• [Material for this exercise]

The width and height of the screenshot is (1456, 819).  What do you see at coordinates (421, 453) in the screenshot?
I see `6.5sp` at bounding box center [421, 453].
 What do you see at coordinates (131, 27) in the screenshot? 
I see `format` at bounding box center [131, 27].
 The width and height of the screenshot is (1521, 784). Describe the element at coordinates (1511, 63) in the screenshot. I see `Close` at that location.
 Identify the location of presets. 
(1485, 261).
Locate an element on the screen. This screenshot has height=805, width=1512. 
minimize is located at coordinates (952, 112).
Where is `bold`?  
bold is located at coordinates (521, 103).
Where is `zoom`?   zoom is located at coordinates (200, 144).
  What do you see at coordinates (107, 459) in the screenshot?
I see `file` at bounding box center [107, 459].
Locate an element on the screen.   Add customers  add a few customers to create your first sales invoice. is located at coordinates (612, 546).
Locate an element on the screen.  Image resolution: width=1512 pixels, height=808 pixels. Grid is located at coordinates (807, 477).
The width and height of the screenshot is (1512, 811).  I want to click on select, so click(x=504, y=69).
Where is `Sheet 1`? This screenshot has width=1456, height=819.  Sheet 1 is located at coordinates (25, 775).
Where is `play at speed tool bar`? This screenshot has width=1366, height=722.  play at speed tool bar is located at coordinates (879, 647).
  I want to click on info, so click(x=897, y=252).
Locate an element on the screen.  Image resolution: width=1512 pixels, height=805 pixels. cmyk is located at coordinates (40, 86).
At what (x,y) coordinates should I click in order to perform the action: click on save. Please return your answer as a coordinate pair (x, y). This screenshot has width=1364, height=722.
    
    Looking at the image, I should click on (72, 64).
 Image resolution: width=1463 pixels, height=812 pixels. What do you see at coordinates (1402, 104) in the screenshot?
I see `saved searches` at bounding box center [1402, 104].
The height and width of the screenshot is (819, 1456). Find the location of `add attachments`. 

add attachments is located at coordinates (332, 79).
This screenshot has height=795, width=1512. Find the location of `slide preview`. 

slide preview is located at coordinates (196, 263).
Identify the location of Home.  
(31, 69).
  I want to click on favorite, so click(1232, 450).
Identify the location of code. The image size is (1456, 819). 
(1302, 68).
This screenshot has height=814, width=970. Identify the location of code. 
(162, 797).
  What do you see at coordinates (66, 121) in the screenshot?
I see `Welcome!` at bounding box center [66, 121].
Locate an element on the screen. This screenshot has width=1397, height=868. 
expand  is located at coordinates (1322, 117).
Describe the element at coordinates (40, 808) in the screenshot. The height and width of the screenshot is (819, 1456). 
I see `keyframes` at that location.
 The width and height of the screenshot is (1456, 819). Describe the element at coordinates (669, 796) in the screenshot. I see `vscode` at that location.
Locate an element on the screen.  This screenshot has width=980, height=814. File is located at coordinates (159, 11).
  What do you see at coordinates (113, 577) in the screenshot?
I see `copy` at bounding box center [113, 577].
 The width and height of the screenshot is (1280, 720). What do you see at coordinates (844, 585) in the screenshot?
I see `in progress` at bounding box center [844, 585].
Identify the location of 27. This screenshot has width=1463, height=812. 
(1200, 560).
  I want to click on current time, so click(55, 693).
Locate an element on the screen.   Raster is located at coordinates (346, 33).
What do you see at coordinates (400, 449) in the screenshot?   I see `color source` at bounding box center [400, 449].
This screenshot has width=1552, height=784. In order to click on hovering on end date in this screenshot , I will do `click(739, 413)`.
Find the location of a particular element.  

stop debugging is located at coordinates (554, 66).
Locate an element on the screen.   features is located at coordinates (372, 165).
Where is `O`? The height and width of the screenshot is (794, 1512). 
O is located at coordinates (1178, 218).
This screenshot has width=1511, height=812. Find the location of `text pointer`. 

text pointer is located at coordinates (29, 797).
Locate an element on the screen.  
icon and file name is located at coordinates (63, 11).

• [Goal]
Revise the items above by changing "Locate an element on the screen" to "Point to an element on the display" everywhere it occurs, and leave all other text as it is.

• [Task response]
The width and height of the screenshot is (1456, 819).  What do you see at coordinates (421, 453) in the screenshot?
I see `6.5sp` at bounding box center [421, 453].
 What do you see at coordinates (131, 27) in the screenshot? 
I see `format` at bounding box center [131, 27].
 The width and height of the screenshot is (1521, 784). Describe the element at coordinates (1511, 63) in the screenshot. I see `Close` at that location.
 Identify the location of presets. 
(1485, 261).
Point to an element on the display. This screenshot has height=805, width=1512. 
minimize is located at coordinates (952, 112).
Where is `bold`?  
bold is located at coordinates (521, 103).
Where is `zoom`?   zoom is located at coordinates (200, 144).
  What do you see at coordinates (107, 459) in the screenshot?
I see `file` at bounding box center [107, 459].
Point to an element on the display.   Add customers  add a few customers to create your first sales invoice. is located at coordinates (612, 546).
Point to an element on the display.  Image resolution: width=1512 pixels, height=808 pixels. Grid is located at coordinates (807, 477).
The width and height of the screenshot is (1512, 811).  I want to click on select, so click(x=504, y=69).
Where is `Sheet 1`? This screenshot has width=1456, height=819.  Sheet 1 is located at coordinates (25, 775).
Where is `play at speed tool bar`? This screenshot has width=1366, height=722.  play at speed tool bar is located at coordinates (879, 647).
  I want to click on info, so click(x=897, y=252).
Point to an element on the display.  Image resolution: width=1512 pixels, height=805 pixels. cmyk is located at coordinates (40, 86).
At what (x,y) coordinates should I click in order to perform the action: click on save. Please return your answer as a coordinate pair (x, y). This screenshot has width=1364, height=722.
    
    Looking at the image, I should click on (72, 64).
 Image resolution: width=1463 pixels, height=812 pixels. What do you see at coordinates (1402, 104) in the screenshot?
I see `saved searches` at bounding box center [1402, 104].
The height and width of the screenshot is (819, 1456). Find the location of `add attachments`. 

add attachments is located at coordinates (332, 79).
This screenshot has height=795, width=1512. Find the location of `slide preview`. 

slide preview is located at coordinates (196, 263).
Identify the location of Home.  
(31, 69).
  I want to click on favorite, so click(1232, 450).
Identify the location of code. The image size is (1456, 819). 
(1302, 68).
This screenshot has height=814, width=970. Identify the location of code. 
(162, 797).
  What do you see at coordinates (66, 121) in the screenshot?
I see `Welcome!` at bounding box center [66, 121].
Point to an element on the display. This screenshot has width=1397, height=868. 
expand  is located at coordinates (1322, 117).
Describe the element at coordinates (40, 808) in the screenshot. The height and width of the screenshot is (819, 1456). 
I see `keyframes` at that location.
 The width and height of the screenshot is (1456, 819). Describe the element at coordinates (669, 796) in the screenshot. I see `vscode` at that location.
Point to an element on the display.  This screenshot has width=980, height=814. File is located at coordinates (159, 11).
  What do you see at coordinates (113, 577) in the screenshot?
I see `copy` at bounding box center [113, 577].
 The width and height of the screenshot is (1280, 720). What do you see at coordinates (844, 585) in the screenshot?
I see `in progress` at bounding box center [844, 585].
Identify the location of 27. This screenshot has width=1463, height=812. 
(1200, 560).
  I want to click on current time, so click(55, 693).
Point to an element on the display.   Raster is located at coordinates (346, 33).
What do you see at coordinates (400, 449) in the screenshot?   I see `color source` at bounding box center [400, 449].
This screenshot has width=1552, height=784. In order to click on hovering on end date in this screenshot , I will do `click(739, 413)`.
Find the location of a particular element.  

stop debugging is located at coordinates (554, 66).
Point to an element on the display.   features is located at coordinates (372, 165).
Where is `O`? The height and width of the screenshot is (794, 1512). 
O is located at coordinates (1178, 218).
This screenshot has width=1511, height=812. Find the location of `text pointer`. 

text pointer is located at coordinates (29, 797).
Point to an element on the display.  
icon and file name is located at coordinates (63, 11).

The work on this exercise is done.